- TASK REQUIREMENTS: Print out the data below in full, exactly as written.

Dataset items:
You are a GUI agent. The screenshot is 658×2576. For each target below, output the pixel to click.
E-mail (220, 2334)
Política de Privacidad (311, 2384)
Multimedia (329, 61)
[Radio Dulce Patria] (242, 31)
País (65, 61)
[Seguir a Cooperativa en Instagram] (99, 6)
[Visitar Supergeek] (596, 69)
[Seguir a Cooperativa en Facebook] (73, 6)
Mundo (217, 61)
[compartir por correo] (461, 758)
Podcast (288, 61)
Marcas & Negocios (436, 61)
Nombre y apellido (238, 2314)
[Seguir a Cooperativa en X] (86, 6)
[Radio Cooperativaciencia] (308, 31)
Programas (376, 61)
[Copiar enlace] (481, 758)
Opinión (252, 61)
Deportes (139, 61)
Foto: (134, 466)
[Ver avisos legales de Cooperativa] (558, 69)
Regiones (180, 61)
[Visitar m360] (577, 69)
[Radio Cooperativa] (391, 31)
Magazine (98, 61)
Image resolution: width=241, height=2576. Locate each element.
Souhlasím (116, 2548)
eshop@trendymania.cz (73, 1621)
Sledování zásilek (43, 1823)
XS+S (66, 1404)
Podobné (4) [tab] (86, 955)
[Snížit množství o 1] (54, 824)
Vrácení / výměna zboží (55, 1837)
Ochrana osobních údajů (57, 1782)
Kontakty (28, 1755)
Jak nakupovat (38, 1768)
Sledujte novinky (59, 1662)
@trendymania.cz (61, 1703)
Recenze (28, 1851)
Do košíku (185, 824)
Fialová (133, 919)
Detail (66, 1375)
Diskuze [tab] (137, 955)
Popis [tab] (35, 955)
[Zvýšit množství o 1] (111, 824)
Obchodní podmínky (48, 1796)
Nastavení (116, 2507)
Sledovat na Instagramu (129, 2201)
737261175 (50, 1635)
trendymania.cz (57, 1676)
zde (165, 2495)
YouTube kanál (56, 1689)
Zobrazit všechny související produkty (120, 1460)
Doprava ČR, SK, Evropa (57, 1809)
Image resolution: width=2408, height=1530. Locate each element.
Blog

- EXERCISE RESULT:
You are a GUI agent. The screenshot is 658×2576. For each target below, output the pixel to click.
E-mail (220, 2334)
Política de Privacidad (311, 2384)
Multimedia (329, 61)
[Radio Dulce Patria] (242, 31)
País (65, 61)
[Seguir a Cooperativa en Instagram] (99, 6)
[Visitar Supergeek] (596, 69)
[Seguir a Cooperativa en Facebook] (73, 6)
Mundo (217, 61)
[compartir por correo] (461, 758)
Podcast (288, 61)
Marcas & Negocios (436, 61)
Nombre y apellido (238, 2314)
[Seguir a Cooperativa en X] (86, 6)
[Radio Cooperativaciencia] (308, 31)
Programas (376, 61)
[Copiar enlace] (481, 758)
Opinión (252, 61)
Deportes (139, 61)
Foto: (134, 466)
[Ver avisos legales de Cooperativa] (558, 69)
Regiones (180, 61)
[Visitar m360] (577, 69)
[Radio Cooperativa] (391, 31)
Magazine (98, 61)
Image resolution: width=241, height=2576. Locate each element.
Souhlasím (116, 2548)
eshop@trendymania.cz (73, 1621)
Sledování zásilek (43, 1823)
XS+S (66, 1404)
Podobné (4) [tab] (86, 955)
[Snížit množství o 1] (54, 824)
Vrácení / výměna zboží (55, 1837)
Ochrana osobních údajů (57, 1782)
Kontakty (28, 1755)
Jak nakupovat (38, 1768)
Sledujte novinky (59, 1662)
@trendymania.cz (61, 1703)
Recenze (28, 1851)
Do košíku (185, 824)
Fialová (133, 919)
Detail (66, 1375)
Diskuze [tab] (137, 955)
Popis [tab] (35, 955)
[Zvýšit množství o 1] (111, 824)
Obchodní podmínky (48, 1796)
Nastavení (116, 2507)
Sledovat na Instagramu (129, 2201)
737261175 (50, 1635)
trendymania.cz (57, 1676)
zde (165, 2495)
YouTube kanál (56, 1689)
Zobrazit všechny související produkty (120, 1460)
Doprava ČR, SK, Evropa (57, 1809)
Image resolution: width=2408, height=1530. Locate each element.
Blog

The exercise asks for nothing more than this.